My example about the expected value of number of legendaries from a given number of packs was not intended to be especially related to your calculations, which I was unaware of at the time. I was just plucking the first thing that came to mind to try to clarify what I was saying. It was probably a bit simplistic to be truthful. A better example would be the EV of number of heads from 2 tosses using a biased coin with probability 2/3 of getting a head, which would be 2 * P(H/H) + 1 * P(H/T) + 1 * (T/H) = 2 * 4/9 + 1 * 2/9 + 1 * 2/9 = 12/9

Thanks. I realise it may not have been obvious from my earlier reply, which was rushed as I was out of time on a library pc, but I really don’t need anyone to explain it to me, not was I seeking anyone’s explanation of it, holding a First Class Honours in Maths, Stats and Operational Research as I do. This said, I must admit I did need to refresh my memory on the subject, as it’s been a long time since I’ve looked at it and the page I looked at was fine for that: all I needed was the definition/formula I quoted from it in my earlier reply, which I then applied to the biased coin example that was conjured up in my mind after a streamer was talking about the likelihood of getting a taunt from using Conurer’s Calling on a Mountain Giant earlier today, so I don’t feel any need to look at the wikipedia page you linked, informative as it may be. Actually I initially considered a fair coin and then modified it to a biased to see if that would shed any more light on the matter or refresh my memory any further.
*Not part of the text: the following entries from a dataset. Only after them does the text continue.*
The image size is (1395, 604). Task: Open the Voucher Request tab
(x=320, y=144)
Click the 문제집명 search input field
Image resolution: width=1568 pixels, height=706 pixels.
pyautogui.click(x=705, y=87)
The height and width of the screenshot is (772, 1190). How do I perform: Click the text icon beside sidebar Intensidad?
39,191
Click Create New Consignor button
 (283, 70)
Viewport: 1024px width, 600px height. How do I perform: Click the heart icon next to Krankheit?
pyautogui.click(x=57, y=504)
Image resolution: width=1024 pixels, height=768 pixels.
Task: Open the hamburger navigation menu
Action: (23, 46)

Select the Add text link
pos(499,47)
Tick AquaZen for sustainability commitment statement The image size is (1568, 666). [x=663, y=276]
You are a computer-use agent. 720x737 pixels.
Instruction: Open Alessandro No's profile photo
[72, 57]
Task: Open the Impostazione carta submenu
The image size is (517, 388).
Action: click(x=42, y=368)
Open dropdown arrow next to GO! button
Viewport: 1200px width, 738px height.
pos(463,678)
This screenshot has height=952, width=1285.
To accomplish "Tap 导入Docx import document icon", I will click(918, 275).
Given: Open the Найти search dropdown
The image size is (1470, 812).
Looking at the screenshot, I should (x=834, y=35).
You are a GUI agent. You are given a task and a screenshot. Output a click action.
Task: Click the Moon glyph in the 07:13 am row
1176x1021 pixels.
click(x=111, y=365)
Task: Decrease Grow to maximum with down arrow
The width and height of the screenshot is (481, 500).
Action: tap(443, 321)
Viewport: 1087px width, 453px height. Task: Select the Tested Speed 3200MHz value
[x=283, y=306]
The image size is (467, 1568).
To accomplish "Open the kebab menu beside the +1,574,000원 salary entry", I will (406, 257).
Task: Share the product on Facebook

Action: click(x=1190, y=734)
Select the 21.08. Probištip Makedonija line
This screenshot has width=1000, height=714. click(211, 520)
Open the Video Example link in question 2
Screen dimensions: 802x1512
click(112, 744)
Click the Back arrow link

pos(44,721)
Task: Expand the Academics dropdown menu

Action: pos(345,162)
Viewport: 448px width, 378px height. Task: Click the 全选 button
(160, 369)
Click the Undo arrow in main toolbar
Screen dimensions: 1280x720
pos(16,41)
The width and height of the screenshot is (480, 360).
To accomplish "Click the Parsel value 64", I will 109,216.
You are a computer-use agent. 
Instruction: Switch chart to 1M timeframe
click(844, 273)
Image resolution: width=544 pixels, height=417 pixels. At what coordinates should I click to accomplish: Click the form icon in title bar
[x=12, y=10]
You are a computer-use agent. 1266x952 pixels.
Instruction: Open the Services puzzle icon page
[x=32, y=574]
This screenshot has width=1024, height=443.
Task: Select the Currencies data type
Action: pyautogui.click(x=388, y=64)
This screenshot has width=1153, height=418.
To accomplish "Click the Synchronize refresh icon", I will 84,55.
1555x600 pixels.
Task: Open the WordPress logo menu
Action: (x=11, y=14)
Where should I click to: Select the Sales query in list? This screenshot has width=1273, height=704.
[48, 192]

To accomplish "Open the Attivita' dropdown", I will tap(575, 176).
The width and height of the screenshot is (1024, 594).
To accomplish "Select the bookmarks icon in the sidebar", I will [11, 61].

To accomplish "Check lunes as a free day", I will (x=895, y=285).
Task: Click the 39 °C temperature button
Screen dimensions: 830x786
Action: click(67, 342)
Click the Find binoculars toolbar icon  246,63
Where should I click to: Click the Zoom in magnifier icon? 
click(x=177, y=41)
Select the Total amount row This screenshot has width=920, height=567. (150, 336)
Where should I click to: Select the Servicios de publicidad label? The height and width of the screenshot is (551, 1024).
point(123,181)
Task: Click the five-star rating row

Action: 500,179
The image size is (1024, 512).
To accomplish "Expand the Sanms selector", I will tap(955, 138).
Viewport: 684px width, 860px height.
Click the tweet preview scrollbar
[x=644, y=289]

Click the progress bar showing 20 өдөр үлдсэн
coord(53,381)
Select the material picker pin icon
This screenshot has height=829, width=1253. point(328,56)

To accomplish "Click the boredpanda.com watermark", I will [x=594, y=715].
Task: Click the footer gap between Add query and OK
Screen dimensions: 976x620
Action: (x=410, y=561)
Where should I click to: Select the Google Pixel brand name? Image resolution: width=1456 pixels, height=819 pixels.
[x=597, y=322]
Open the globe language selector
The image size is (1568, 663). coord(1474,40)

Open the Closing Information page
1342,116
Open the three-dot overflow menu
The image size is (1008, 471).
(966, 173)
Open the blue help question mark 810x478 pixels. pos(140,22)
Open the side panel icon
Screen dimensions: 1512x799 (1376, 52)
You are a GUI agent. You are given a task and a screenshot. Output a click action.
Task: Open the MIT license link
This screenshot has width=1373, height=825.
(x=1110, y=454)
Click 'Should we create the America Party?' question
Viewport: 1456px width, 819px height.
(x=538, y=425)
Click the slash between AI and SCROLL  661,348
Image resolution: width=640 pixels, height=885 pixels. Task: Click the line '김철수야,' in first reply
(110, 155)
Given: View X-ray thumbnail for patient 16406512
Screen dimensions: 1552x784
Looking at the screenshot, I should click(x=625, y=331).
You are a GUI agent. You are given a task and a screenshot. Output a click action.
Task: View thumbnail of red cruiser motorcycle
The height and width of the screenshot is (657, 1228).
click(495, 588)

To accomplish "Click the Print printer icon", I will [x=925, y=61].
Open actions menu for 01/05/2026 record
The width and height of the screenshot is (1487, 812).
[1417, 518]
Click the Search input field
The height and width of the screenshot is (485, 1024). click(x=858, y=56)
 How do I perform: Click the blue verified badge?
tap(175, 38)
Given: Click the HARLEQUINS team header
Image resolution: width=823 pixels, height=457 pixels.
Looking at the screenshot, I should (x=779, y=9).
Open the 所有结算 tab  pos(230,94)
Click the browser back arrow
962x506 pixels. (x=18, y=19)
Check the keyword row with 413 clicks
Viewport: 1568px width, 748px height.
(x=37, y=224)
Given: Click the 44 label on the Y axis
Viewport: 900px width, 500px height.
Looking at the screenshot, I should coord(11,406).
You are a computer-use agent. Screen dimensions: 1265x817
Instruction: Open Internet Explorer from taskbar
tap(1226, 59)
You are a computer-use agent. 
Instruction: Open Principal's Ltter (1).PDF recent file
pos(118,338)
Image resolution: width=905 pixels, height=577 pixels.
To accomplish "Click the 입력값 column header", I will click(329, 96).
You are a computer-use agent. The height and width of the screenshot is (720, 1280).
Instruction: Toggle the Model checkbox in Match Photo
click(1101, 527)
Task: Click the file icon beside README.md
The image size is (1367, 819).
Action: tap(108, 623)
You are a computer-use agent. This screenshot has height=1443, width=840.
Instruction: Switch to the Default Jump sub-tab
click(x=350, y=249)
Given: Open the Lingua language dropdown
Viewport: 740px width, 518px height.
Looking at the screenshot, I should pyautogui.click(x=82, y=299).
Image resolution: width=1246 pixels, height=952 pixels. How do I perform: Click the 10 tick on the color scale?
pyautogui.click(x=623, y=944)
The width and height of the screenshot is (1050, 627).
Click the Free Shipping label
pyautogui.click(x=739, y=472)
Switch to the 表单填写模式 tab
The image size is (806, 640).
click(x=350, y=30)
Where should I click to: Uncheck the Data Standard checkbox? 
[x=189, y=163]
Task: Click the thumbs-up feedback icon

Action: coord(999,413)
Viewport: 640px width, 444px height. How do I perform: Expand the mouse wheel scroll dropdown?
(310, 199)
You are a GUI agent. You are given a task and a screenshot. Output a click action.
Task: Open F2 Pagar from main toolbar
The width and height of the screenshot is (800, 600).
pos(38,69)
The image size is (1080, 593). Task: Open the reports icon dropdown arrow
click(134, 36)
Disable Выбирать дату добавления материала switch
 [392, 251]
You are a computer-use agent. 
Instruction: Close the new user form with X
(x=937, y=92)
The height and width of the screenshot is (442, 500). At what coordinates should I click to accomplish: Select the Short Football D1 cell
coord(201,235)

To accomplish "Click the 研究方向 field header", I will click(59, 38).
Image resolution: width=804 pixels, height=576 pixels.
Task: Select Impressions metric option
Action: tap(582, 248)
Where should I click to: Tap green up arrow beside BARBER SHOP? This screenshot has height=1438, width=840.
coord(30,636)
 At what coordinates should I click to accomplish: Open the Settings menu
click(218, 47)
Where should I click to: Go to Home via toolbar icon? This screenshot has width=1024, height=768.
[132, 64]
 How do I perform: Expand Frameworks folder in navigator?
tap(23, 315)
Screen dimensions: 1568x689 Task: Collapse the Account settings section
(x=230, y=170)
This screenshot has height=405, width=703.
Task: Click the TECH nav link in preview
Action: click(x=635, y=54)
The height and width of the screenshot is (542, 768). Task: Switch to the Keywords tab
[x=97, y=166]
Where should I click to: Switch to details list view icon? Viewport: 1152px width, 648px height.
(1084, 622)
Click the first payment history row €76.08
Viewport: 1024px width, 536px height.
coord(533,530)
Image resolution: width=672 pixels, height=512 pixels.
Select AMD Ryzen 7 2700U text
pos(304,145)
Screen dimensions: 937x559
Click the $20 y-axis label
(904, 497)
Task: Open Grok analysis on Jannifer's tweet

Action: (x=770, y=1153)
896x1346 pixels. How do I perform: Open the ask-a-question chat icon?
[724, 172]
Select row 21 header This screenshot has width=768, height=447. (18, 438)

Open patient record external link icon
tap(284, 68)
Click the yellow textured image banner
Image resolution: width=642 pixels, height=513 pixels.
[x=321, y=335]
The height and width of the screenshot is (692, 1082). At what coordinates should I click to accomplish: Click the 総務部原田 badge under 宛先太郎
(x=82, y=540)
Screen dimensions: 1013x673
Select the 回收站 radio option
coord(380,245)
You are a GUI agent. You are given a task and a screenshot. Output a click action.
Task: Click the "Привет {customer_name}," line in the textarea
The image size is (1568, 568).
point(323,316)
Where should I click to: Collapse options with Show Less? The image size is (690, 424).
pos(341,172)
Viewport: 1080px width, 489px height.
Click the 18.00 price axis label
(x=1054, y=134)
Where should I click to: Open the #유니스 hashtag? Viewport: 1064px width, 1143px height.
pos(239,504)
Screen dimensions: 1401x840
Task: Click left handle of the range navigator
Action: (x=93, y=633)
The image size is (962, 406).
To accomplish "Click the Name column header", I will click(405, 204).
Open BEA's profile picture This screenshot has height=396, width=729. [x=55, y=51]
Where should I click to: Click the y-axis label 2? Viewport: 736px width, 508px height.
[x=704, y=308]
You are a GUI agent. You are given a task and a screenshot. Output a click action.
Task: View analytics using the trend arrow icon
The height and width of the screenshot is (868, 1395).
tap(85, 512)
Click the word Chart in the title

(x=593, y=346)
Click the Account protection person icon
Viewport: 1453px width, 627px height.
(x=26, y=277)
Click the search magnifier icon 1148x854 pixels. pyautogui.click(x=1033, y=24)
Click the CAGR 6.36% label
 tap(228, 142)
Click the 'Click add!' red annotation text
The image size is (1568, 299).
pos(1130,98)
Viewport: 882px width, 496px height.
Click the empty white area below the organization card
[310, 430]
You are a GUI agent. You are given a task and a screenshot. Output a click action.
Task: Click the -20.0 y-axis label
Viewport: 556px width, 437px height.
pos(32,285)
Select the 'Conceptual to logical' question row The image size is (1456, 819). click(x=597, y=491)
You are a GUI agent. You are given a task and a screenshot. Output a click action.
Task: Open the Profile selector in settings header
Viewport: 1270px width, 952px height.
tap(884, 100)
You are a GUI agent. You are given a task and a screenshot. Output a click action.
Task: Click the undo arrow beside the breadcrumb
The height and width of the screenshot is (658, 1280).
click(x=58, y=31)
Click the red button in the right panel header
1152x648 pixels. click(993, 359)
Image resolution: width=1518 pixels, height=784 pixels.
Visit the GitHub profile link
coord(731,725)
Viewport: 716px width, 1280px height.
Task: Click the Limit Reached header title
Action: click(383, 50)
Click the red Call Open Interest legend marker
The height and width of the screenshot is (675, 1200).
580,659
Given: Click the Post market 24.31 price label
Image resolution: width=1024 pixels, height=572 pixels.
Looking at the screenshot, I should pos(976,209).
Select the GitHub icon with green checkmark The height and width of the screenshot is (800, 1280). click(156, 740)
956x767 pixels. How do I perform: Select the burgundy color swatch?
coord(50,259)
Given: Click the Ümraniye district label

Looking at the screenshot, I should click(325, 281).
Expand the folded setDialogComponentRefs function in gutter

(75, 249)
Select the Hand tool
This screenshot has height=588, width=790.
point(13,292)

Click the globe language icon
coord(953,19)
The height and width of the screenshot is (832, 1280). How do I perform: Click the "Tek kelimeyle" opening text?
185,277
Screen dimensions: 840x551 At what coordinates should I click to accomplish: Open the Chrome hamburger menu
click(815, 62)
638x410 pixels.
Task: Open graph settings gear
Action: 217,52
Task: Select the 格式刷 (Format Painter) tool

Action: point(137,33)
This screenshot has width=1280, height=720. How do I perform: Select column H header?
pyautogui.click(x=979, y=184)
Anyway, my point here, if I may be so bold and without wanting to be rude or nasty, is that I never asked for an explanation of the subject. My comment was about how something khisana said doesn’t sound right and I don’t think this means that I’m not understanding the subject: I think it means that what he wrote is incorrect, or at best, is poorly expressed.

I actually find it odd how it’s so often the case when I criticise someone’s words that they or someone else seem to think I’m asking them to explain the subject to me as if I’m a student asking a teacher for an explanation, when I don’t recall ever coming across as asking for help, but rather I came across as disagreeing with and criticising what they said, actually putting me in the position of the teacher rather than a poor, bewildered student as they seem to see me.

I’ve never seen any evidence that the golden packs have different odds but tbf there’s nowhere near enough data to know either way.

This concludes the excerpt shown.